Kainic acid-induced focal cortical seizure is associated with an increase of synaptophysin immunoreactivity in the cortex

Aberrant neural sprouting of messy fiber terminals in the supragranular layer of dentate gyrus is consistently observed following seizures in an animal model of epilepsy. It is also observed in hippocampi taken from epileptic patients with hippocampal sclerosis. The aberrant neural sprouting with synaptic reorganization is one of the proposed cellular mechanisms underlying epileptogenesis. It is not known whether aberrant synaptogenesis can be induced in the cortex, as in hippocampus, by seizure activity.
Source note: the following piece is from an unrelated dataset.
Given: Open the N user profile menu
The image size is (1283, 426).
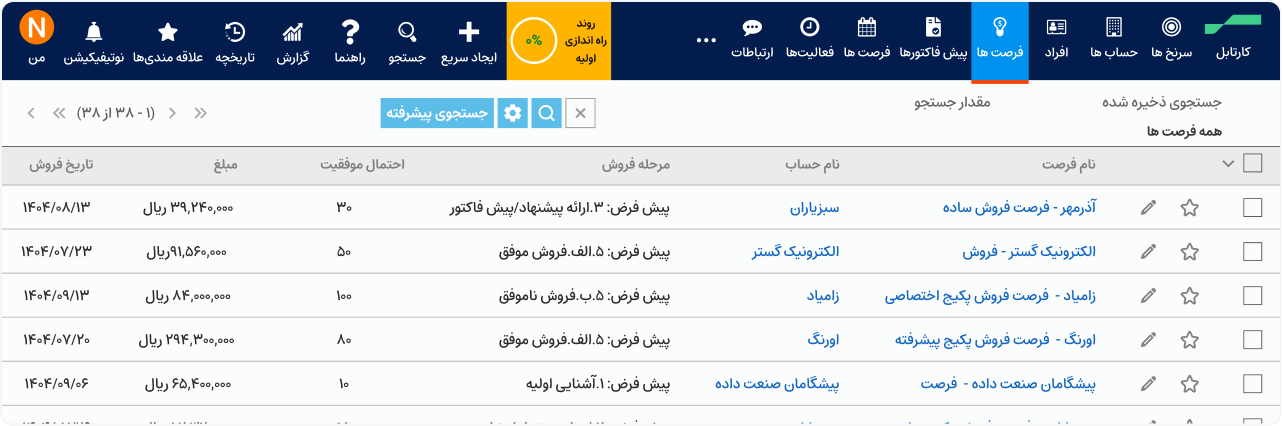Looking at the screenshot, I should tap(37, 28).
In this study, synaptic terminals in the cortex were measured after focal cortical seizures by a semiquantitative image analysis of synaptophysin immunoreactivity. Brief intracortical perfusion of kainic acid induced focal status epilepticus and destructive cortical lesions. Synaptophysin immunoreactivity was significantly increased in the area where kainic acid was perfused. The increase of synaptophysin immunoreactivity, indicating an increase of synaptogenesis, was observed at 2 and 4 weeks after focal cortical seizures. This result suggests that kainic acid-induced seizure activity is associated with long-lasting synaptogenesis in the cortex. Studies centering on the physiological consequences of aberrant synaptogenesis may lead to additional understanding of the mechanisms underlying cortical epileptogenesis. (C) 1996 Academic Press, Inc.